MATERIAL FOR THIS TASK
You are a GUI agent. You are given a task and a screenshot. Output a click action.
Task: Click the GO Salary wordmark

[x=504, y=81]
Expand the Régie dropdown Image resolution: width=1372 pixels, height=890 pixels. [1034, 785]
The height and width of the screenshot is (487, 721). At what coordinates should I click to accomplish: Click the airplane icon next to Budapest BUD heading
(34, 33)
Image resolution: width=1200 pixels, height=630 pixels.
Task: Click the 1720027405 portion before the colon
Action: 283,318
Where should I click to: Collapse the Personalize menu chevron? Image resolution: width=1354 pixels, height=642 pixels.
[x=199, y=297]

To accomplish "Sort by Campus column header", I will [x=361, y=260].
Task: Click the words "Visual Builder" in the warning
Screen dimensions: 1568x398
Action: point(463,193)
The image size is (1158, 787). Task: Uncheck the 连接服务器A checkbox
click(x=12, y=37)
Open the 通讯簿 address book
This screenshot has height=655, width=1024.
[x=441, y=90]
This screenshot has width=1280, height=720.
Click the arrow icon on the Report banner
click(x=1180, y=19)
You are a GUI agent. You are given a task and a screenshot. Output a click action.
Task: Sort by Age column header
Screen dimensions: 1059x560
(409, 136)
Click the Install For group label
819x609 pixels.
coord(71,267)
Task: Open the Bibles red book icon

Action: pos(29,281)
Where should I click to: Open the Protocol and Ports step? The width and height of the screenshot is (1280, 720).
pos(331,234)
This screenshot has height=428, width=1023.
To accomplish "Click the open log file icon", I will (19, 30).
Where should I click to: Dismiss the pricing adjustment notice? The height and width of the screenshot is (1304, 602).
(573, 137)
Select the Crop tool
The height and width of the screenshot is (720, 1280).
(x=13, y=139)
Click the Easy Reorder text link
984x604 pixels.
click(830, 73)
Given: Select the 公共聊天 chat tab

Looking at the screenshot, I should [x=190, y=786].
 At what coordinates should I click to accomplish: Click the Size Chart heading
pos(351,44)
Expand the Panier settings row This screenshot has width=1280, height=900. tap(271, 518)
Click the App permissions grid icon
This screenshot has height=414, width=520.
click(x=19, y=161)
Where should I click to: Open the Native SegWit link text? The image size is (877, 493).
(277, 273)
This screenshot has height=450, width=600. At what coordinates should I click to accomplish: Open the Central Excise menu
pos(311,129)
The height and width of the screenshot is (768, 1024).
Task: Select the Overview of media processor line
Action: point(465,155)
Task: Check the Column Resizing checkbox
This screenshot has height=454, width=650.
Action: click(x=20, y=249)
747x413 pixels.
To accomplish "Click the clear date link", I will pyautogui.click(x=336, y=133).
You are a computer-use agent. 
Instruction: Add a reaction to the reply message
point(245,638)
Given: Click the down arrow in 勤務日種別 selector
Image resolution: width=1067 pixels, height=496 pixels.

TASK DETAILS
The entries above need to be transcribed with no differences at all.

SOLVED EXERCISE
You are a GUI agent. You are given a task and a screenshot. Output a click action.
Task: Click the GO Salary wordmark

[x=504, y=81]
Expand the Régie dropdown Image resolution: width=1372 pixels, height=890 pixels. [1034, 785]
The height and width of the screenshot is (487, 721). At what coordinates should I click to accomplish: Click the airplane icon next to Budapest BUD heading
(34, 33)
Image resolution: width=1200 pixels, height=630 pixels.
Task: Click the 1720027405 portion before the colon
Action: 283,318
Where should I click to: Collapse the Personalize menu chevron? Image resolution: width=1354 pixels, height=642 pixels.
[x=199, y=297]

To accomplish "Sort by Campus column header", I will [x=361, y=260].
Task: Click the words "Visual Builder" in the warning
Screen dimensions: 1568x398
Action: point(463,193)
The image size is (1158, 787). Task: Uncheck the 连接服务器A checkbox
click(x=12, y=37)
Open the 通讯簿 address book
This screenshot has height=655, width=1024.
[x=441, y=90]
This screenshot has width=1280, height=720.
Click the arrow icon on the Report banner
click(x=1180, y=19)
You are a GUI agent. You are given a task and a screenshot. Output a click action.
Task: Sort by Age column header
Screen dimensions: 1059x560
(409, 136)
Click the Install For group label
819x609 pixels.
coord(71,267)
Task: Open the Bibles red book icon

Action: pos(29,281)
Where should I click to: Open the Protocol and Ports step? The width and height of the screenshot is (1280, 720).
pos(331,234)
This screenshot has height=428, width=1023.
To accomplish "Click the open log file icon", I will (19, 30).
Where should I click to: Dismiss the pricing adjustment notice? The height and width of the screenshot is (1304, 602).
(573, 137)
Select the Crop tool
The height and width of the screenshot is (720, 1280).
(x=13, y=139)
Click the Easy Reorder text link
984x604 pixels.
click(830, 73)
Given: Select the 公共聊天 chat tab

Looking at the screenshot, I should [x=190, y=786].
 At what coordinates should I click to accomplish: Click the Size Chart heading
pos(351,44)
Expand the Panier settings row This screenshot has width=1280, height=900. tap(271, 518)
Click the App permissions grid icon
This screenshot has height=414, width=520.
click(x=19, y=161)
Where should I click to: Open the Native SegWit link text? The image size is (877, 493).
(277, 273)
This screenshot has height=450, width=600. At what coordinates should I click to accomplish: Open the Central Excise menu
pos(311,129)
The height and width of the screenshot is (768, 1024).
Task: Select the Overview of media processor line
Action: point(465,155)
Task: Check the Column Resizing checkbox
This screenshot has height=454, width=650.
Action: click(x=20, y=249)
747x413 pixels.
To accomplish "Click the clear date link", I will pyautogui.click(x=336, y=133).
You are a computer-use agent. 
Instruction: Add a reaction to the reply message
point(245,638)
Given: Click the down arrow in 勤務日種別 selector
Image resolution: width=1067 pixels, height=496 pixels.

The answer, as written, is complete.